I seriously was jaw dropped. You see, I have written on my other blog Happily Blended a lot about how I know state welfare is there for a reason, it helps people who need to get back on their feet. I have used food stamps before, many different times in my life I was in a position where I had to use the system for what it’s there for. I never had any plans of using it as a tool to be lazy nor a tool to simply not be an adult and work for my money. The system is there to use not abuse. That is the sad thing about the days today, so many are abusing the system instead of taking on jobs.

There are jobs out there, it’s just a matter of sucking it up and taking a job that surely may  not pay the bills completely and sure maybe you still have to be on assistance for a bit at some level, but try. That is all everyone should do is try to show effort to feed their kids by working hard and pay the bills by working hard. For me, I couldn’t live off of state aid, for one you can only be on cash assistance for 5 years of your life in New Hampshire. I had to use about 1 year of that when I was first thrown into single motherhood with my first born. Throughout her life I had to use cash assistance for that one year total, but within six months of that 1 year I did have an administrative assistant office job. Eventually I worked within six months to be off assistance. I have a mindset that I wouldn’t feel successful and secure unless I was making my own money.

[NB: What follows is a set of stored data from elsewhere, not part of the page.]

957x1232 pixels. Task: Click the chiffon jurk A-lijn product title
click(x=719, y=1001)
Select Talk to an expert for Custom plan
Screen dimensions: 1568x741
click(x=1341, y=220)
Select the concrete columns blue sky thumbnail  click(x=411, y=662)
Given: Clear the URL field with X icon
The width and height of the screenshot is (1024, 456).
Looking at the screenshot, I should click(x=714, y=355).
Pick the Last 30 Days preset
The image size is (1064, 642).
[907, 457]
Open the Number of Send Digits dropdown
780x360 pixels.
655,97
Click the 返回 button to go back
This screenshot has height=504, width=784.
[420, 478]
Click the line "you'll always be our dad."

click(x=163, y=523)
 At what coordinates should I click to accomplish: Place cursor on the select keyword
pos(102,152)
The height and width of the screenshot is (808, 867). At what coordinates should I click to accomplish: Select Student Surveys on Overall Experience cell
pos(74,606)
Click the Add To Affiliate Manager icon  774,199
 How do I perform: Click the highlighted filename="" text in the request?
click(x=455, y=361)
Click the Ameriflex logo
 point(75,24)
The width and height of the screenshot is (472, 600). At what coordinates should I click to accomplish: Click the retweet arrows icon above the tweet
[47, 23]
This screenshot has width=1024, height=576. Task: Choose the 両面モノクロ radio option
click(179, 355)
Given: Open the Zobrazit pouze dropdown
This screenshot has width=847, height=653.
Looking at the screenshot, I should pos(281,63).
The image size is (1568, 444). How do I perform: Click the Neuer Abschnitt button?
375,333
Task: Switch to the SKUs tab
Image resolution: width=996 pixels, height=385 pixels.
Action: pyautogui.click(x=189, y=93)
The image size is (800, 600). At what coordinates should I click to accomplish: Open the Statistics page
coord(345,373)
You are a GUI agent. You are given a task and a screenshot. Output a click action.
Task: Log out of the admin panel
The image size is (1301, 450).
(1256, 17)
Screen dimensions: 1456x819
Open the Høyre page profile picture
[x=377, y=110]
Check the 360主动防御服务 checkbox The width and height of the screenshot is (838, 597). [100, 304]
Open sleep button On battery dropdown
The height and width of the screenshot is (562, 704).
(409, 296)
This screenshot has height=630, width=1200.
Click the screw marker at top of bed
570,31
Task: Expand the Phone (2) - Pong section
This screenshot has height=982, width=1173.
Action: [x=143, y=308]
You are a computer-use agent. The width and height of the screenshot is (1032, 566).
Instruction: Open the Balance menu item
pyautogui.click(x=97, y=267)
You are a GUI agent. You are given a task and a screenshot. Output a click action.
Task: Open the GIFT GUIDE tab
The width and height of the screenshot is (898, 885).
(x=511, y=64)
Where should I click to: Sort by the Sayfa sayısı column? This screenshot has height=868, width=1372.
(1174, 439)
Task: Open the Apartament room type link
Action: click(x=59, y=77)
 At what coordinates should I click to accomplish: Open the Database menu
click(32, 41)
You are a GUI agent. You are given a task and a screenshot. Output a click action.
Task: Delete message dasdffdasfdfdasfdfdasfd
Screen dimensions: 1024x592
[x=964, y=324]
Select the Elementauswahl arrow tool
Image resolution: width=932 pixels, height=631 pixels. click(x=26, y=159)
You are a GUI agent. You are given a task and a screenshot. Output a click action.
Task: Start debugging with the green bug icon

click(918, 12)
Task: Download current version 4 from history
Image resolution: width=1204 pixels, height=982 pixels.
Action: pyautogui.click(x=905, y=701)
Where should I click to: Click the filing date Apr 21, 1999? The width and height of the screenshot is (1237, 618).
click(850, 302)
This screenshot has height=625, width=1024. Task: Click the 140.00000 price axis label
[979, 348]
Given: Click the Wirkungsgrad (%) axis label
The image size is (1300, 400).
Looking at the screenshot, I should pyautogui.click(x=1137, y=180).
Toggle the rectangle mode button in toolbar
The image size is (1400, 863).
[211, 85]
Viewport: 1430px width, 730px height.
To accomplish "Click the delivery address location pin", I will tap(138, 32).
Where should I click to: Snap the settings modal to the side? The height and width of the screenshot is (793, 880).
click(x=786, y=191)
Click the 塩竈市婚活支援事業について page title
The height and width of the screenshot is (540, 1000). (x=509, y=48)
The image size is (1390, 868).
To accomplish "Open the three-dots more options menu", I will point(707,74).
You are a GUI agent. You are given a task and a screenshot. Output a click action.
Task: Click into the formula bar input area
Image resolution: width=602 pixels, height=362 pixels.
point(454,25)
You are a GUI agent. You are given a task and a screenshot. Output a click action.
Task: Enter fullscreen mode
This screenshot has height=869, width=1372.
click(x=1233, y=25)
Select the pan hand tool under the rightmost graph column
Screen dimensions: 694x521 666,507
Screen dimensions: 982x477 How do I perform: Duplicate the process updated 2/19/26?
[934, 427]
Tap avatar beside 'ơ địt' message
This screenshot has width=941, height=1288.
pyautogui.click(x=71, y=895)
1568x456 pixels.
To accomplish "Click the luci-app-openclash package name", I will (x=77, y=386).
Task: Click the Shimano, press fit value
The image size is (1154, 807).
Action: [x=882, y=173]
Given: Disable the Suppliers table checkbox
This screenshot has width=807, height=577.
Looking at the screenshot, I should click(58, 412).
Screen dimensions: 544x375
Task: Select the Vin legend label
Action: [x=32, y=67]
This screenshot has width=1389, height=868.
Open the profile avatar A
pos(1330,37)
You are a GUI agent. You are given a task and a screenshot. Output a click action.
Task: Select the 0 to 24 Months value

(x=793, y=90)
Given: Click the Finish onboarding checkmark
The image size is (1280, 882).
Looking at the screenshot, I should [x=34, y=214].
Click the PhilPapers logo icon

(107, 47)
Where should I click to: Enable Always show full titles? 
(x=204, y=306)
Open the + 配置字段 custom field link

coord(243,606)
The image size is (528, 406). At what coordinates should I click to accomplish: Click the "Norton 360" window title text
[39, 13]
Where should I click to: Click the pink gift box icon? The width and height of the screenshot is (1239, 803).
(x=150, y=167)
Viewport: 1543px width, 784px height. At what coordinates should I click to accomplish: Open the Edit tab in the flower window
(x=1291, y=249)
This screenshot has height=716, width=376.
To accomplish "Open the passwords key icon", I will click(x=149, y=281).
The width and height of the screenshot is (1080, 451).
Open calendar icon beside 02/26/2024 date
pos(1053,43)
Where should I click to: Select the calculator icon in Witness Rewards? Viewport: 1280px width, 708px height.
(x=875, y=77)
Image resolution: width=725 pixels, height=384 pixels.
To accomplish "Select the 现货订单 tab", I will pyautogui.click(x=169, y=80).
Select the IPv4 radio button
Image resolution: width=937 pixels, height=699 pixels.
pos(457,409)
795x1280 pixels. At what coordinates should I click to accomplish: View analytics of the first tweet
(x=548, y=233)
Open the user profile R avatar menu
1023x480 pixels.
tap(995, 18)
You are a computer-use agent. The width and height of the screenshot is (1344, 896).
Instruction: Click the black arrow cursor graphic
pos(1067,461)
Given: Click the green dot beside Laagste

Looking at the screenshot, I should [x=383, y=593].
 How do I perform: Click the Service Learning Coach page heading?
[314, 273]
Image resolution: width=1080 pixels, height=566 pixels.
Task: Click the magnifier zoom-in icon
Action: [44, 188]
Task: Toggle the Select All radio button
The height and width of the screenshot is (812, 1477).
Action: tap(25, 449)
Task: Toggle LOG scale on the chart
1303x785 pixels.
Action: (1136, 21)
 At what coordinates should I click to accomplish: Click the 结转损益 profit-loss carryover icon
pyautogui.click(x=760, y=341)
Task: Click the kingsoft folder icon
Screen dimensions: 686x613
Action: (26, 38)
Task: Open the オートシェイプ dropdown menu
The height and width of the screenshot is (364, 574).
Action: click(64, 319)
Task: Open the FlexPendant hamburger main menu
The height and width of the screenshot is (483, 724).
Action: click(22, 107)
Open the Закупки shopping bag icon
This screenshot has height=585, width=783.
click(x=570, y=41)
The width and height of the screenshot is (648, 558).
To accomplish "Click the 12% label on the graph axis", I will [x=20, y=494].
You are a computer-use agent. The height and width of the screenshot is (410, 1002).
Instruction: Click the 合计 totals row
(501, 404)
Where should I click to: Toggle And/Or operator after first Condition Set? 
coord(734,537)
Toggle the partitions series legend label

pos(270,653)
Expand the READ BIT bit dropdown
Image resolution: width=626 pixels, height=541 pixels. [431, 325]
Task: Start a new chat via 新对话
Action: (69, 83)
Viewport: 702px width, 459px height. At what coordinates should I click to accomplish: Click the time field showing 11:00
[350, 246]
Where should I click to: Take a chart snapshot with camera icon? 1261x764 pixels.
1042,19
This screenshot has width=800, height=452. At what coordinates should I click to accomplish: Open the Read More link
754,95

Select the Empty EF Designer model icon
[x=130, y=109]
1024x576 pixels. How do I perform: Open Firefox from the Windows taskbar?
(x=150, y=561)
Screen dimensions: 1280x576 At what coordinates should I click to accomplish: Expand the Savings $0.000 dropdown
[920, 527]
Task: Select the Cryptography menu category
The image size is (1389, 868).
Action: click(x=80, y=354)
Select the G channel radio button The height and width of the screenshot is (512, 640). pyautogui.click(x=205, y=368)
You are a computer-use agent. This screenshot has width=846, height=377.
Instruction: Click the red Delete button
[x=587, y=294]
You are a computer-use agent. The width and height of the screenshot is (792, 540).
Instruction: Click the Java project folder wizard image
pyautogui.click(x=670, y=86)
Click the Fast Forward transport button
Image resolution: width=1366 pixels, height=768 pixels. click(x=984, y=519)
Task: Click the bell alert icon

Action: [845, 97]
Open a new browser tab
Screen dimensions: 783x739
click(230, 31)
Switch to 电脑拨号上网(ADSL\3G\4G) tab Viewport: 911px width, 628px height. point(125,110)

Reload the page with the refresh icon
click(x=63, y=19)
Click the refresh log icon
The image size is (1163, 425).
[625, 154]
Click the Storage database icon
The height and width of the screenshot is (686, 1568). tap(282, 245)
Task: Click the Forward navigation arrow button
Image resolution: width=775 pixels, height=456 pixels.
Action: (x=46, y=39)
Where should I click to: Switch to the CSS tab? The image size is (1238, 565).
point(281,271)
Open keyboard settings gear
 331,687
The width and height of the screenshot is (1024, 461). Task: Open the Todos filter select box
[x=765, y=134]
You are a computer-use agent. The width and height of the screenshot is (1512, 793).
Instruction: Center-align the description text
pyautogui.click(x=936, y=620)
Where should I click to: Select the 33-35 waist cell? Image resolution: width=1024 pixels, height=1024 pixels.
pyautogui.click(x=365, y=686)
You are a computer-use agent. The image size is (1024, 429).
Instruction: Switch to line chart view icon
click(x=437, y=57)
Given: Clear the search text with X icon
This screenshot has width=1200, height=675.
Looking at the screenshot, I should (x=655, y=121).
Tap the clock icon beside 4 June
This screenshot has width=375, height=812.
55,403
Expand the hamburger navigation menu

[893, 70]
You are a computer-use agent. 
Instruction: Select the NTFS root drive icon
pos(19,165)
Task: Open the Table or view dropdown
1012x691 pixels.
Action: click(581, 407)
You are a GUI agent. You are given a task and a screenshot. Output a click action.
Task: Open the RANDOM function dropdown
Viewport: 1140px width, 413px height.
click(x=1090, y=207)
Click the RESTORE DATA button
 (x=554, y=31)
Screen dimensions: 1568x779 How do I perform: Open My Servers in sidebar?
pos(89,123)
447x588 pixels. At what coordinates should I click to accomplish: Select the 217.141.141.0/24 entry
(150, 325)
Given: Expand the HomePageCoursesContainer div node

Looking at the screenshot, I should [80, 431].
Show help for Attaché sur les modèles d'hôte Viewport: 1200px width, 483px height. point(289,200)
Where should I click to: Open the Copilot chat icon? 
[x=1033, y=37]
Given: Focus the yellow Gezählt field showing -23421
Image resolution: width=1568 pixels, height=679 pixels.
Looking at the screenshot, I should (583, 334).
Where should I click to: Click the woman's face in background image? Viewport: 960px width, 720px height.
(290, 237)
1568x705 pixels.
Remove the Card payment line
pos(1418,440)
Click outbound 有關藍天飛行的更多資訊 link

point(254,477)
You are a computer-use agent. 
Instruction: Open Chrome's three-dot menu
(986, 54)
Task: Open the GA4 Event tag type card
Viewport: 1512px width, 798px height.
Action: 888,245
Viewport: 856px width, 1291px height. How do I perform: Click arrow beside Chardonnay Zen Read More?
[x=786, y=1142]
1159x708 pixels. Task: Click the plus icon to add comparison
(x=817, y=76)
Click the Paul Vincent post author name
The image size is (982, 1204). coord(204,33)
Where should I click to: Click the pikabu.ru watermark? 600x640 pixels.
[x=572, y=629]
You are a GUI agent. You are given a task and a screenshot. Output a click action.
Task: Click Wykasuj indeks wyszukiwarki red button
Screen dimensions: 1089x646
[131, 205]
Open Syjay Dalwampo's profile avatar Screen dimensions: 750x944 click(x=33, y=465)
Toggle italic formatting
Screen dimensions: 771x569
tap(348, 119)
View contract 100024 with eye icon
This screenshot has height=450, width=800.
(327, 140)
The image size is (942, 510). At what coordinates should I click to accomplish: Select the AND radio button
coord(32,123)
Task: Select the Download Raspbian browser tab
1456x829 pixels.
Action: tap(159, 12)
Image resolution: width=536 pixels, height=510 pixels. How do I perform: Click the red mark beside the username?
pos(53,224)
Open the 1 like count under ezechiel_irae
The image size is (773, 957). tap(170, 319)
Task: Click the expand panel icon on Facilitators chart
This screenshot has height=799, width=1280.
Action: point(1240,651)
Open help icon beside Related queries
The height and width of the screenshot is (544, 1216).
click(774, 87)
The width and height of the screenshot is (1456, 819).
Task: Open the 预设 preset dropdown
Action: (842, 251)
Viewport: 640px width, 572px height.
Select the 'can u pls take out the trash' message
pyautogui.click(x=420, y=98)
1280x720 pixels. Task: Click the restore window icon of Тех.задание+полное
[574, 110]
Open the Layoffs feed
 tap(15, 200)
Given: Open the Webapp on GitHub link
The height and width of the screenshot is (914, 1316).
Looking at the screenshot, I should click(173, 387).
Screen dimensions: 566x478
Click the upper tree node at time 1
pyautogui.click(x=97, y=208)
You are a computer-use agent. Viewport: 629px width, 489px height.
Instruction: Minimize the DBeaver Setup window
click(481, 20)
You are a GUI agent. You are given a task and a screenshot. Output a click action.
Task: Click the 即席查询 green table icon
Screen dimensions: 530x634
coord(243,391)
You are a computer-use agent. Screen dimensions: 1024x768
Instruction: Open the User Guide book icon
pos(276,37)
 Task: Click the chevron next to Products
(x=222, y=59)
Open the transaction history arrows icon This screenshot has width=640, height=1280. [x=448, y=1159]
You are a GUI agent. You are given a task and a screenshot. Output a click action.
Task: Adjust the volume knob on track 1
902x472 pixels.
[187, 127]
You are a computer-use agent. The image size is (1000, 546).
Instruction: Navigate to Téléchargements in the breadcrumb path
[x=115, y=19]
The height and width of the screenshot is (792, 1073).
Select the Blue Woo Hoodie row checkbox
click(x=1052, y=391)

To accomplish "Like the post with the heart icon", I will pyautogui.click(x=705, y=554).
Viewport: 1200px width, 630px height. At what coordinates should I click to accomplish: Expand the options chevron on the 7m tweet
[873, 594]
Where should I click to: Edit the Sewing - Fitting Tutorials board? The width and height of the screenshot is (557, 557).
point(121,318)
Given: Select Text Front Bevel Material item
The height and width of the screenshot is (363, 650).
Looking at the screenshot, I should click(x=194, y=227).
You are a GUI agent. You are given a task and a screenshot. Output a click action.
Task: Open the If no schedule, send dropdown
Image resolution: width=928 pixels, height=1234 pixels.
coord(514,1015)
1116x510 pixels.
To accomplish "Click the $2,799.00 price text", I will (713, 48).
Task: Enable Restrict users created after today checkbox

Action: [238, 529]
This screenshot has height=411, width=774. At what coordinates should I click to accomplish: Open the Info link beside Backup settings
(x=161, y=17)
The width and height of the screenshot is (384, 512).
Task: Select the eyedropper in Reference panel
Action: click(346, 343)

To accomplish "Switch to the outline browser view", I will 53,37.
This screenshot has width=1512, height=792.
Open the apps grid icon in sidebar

I was raised to be independent, determined, stubborn and a move forward sort of person. While I can totally find what that manager type dude said to me, he isn’t really in a position where he should say such things aloud at work. What if the person behind me was someone like I was back in the day, a person who had to use assistance to get back on their feet and in turn were molded into the pre-judgement that they are just losers that can’t work for their own self?! To me, that’s sad.

I may no longer be the person who had to use state assistance but I was that person who used the system for what it was for and look at me now, I am making it being self employed! I think that people need to remember that no one can judge another person unless they are walking in that person’s shoes. No person can fully relate to another person, never. Each of us walks a different path in life. I wish judgement would cease a bit. We all do the best we can and for those who truly are just being lazy and doing the minimum possible to live, well those people need to be stepping up and get their head out of the butts. For the rest of us who try our best and keep moving forward working harder, don’t mold us (rather them) into the shadow that has been cast upon those who are on state aide.